Burundi national radio on Sunday reported that four people were killed and five injured when fighting and gunfire broke out at a displaced people's camp in Bujumbura's Kamenge suburb. According to the radio, casualties would have been even higher "if soldiers in charge of security at the camp had not intervened." Elsewhere in the country, ambushes are reported to be rife along RN3, the main road from Bujumbura south to Rumonge, which is now considered one of the most dangerous in Burundi. Skirmishes have been reported in the vicinity of Nyanza Lac in Makamba province.

The Burundi government has redrawn the administrative structures in five provinces, affected recently by rebel attacks, according to DHA in Bujumbura. Interior Minister Epitace Bayaganakandi explained that the restructuring will provide the military authorities with greater control over access and administration in selected communes of Kayanza, Gitega, Muramvya, Karuzi and Bujumbura-Rurale. The authorities are also permitting limited fishing in Lake Tanganyika, provided fishermen give advance notice and undergo a search of their boat when they return to shore. Fishing had previously been forbidden as the authorities were afraid Hutu rebels could infiltrate the country posing as fishermen.

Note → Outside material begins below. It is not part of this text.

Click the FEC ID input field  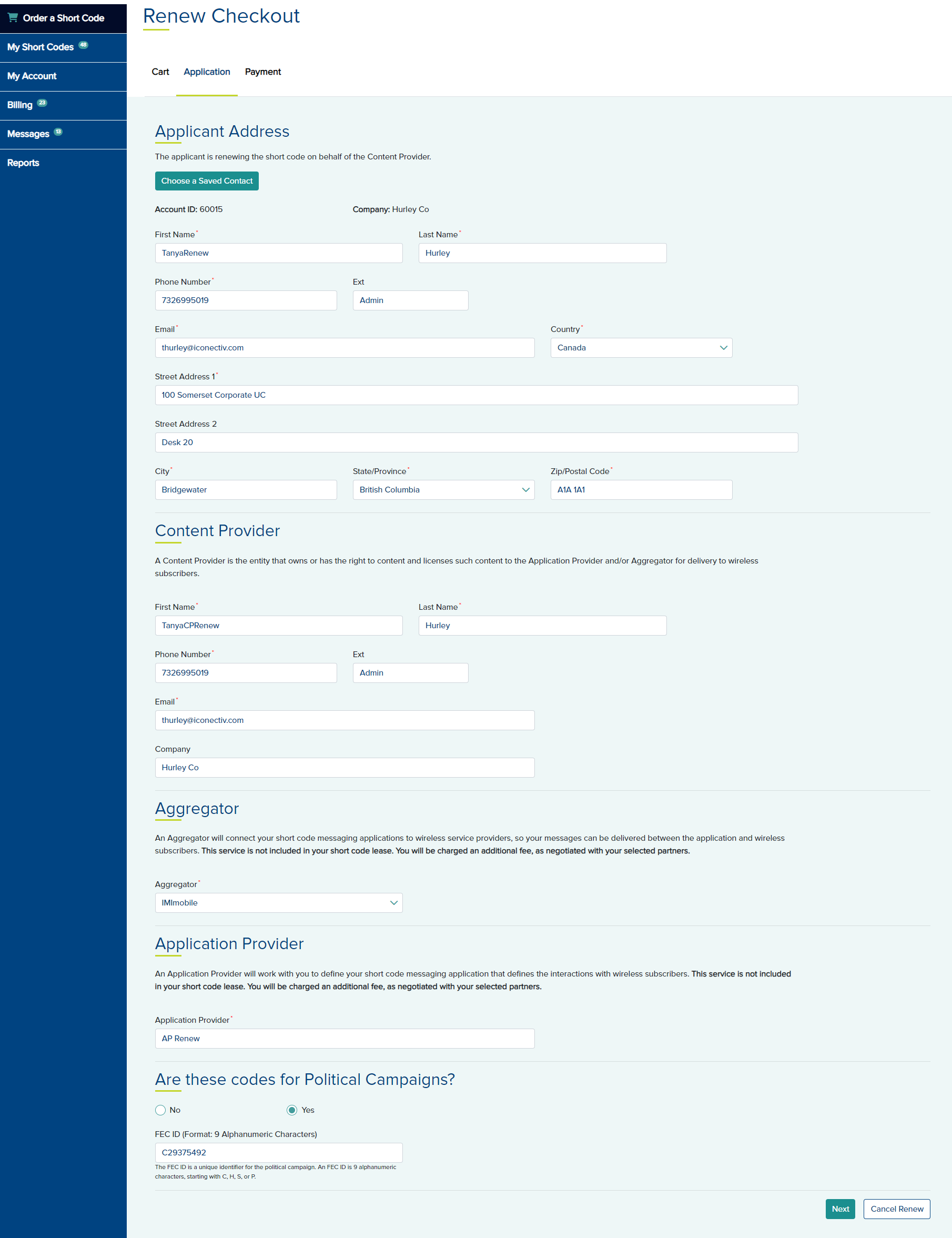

A cabinet meeting on Tuesday, chaired by Buyoya, decided to impose war contributions on all citizens depending on their income. For government ministers, the amount was set at 25,000 Burundi francs. Those people unable to contribute financially would be required to render other services, without payment.

Amnesty International raised concern over the fate of several prisoners allegedly taken from jail in Muyinga province by the security forces to be tried in their villages. AI says none of the prisoners has been seen since they were taken on 27 November and it is afraid they are at risk of extrajudicial execution. It urged the authorities to establish the whereabouts of the prisoners and take steps to guarantee their safety.

# More than 95,600 refugees from Zaire and Burundi are reported by UNHCR to have arrived this month in Tanzania's Kigoma and Kibondo districts. Of the arrivals, 30,000 were Zairean refugees and about 1,500 Burundian refugees from Zaire - the rest came directly from Burundi. WFP raised concern over the poor nutritional state of the new arrivals from Burundi. It said the malnutrition rate for children under five was almost 19 percent at the Mtendeli camp which had received some 40,000 new Burundian refugees since the beginning of November. Tanzania now hosts more than 755,000 refugees, including 535,000 Rwandans and 189,000 Burundians. More than 59,000 Burundian refugees have returned to Burundi from Zaire since early November. This figure includes 15,377 who arrived through the Gatumba transit centre outside Bujumbura.

UNHCR says the number also includes some 44,000 who came spontaneously to the Cibitoke region. UNHCR reports that a team visited Cibitoke on Wednesday and travelled to the Rwandan border, where they saw groups of returnees and displaced people in poor health. In Uganda, UNHCR reports an average of 40 people a day continuing to arrive in southwestern Uganda. Some 11,597 mostly Zairean refugees are in the region, including 8,094 at Kisoro and 3,503 at Matanda.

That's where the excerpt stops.